High Peak Borough Council is also anticipating greater costs than originally considered when setting its Medium-Term Financial Plan last year due to funding cuts and the effects of inflation ‘drag’ on council budgets.

It also explained that despite the council’s pay award for 2025-26 being largely in line with the budget assumptions made for that year, the amount of Employer’s National Insurance grant funding the council received fell significantly short of the costs actually incurred.

The council also anticipates a pay increase of three per cent in the MTFP for 2026-27 and 2.5per cent included for 2027-28 and after which the MTFP assumes a 2per cent pay award in line with the Bank of England target for Consumer Price Index inflation.

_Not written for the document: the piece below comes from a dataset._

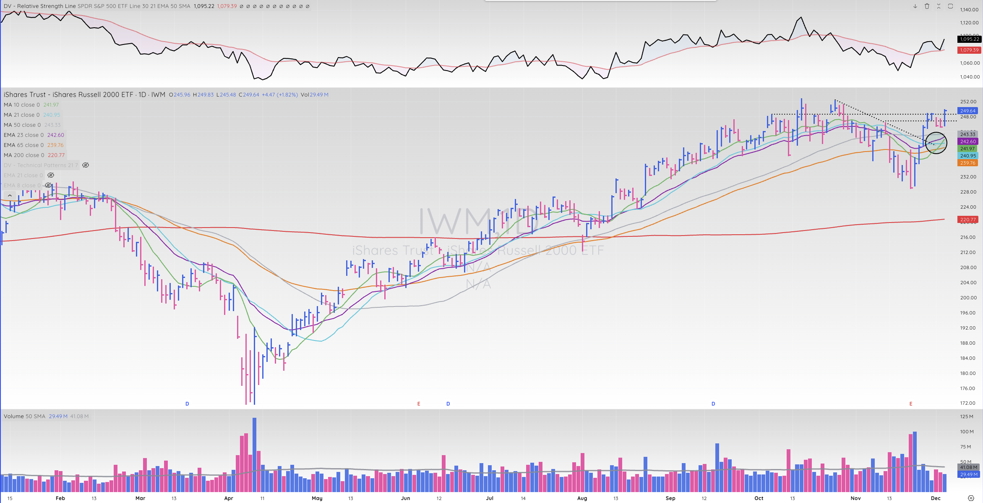The width and height of the screenshot is (983, 503).
Task: Select the EMA 65 close legend item
Action: [23, 145]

It says the council’s plans leave a balanced 2026-27 budget on both the revenue and capital side of its finances but it expects greater uncertainty and risk in the MTFP for future years.

The MTFP includes an updated General Fund Capital Programme of £33,632,170 and an HRA Capital Programme of £37,670,780 over the period from 2025-26 to 2029-30, according to the council.

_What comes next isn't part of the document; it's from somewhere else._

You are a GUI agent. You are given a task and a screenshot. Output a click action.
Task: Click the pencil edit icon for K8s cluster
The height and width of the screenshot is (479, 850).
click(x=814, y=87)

High Peak Borough Council’s Executive has also reviewed the council’s ‘Borough Plan’ within the context of LGR and the remaining life of the authority and it has stressed that it is committed in the time it has left to playing a lead role in championing the local area.

It aims to influence partners in key areas such as the provision of accessible health and social care, dealing with anti-social behaviour, pressing for more regular and faster rail links, better public transport and essential road infrastructure.

This includes the completion of the off-road route for the Trans-Pennine Trail and access to the Monsal and Tissington trails, bringing in additional funding into the borough, ensuring benefits for High Peak from the East Midlands Devolution Deal and ensuring there is collective action on climate change.

The council’s MTFP report says the implications of LGR are being considered alongside this review to establish what action needs to be taken in the council’s remaining time.

It says a long-standing earmarked reserve of £500,000 remains available to support the implementation of the Efficiency Programme should investments be required.

High Peak Borough Council also aims to carry adequate reserves as a contingency against any risks and a review – in reference to 2026-27’s income and expenditure – confirming that the existing minimum level of £1,576,800 remains sufficient.

The council’s Executive has also given an overall performance update for the council’s third quarter of the current 2025-26 financial year and the forecast financial position for 2025-26.

The forecast outturn for the General Fund Revenue Account for 2025-26 is £15,746,690 which represents a forecast overspend for the year of £562,490 so a potential net use of the council’s earmarked reserves has been identified, giving an overall deficit of £47,250 before an increase in external funding resulting in a forecast surplus of £834,280.

Therefore the General Fund provisional outturn for 2025-26 is forecast as a £834,280 underspend against budget.

The council has also identified £219,900 in efficiencies so far in the 2025-26 financial year which exceeds the target set for 2025-26.

Provisional outturn expenditure on the Housing Revenue Account is £17,583,400 with an estimated income of £17,595,500 which represents a surplus for the year of £12,100.

The council’s revised General Fund Capital Programme budget for 2025-26 is nearly seventeen-and-a-half million pounds as the provisional outturn forecasts a £7.593m underspend compared to budget.

And the revised HRA Capital Programme for 2025-26 is £12.924m and the provisional outturn is £10.064m with a forecast underspend of £2.860m compared to budget.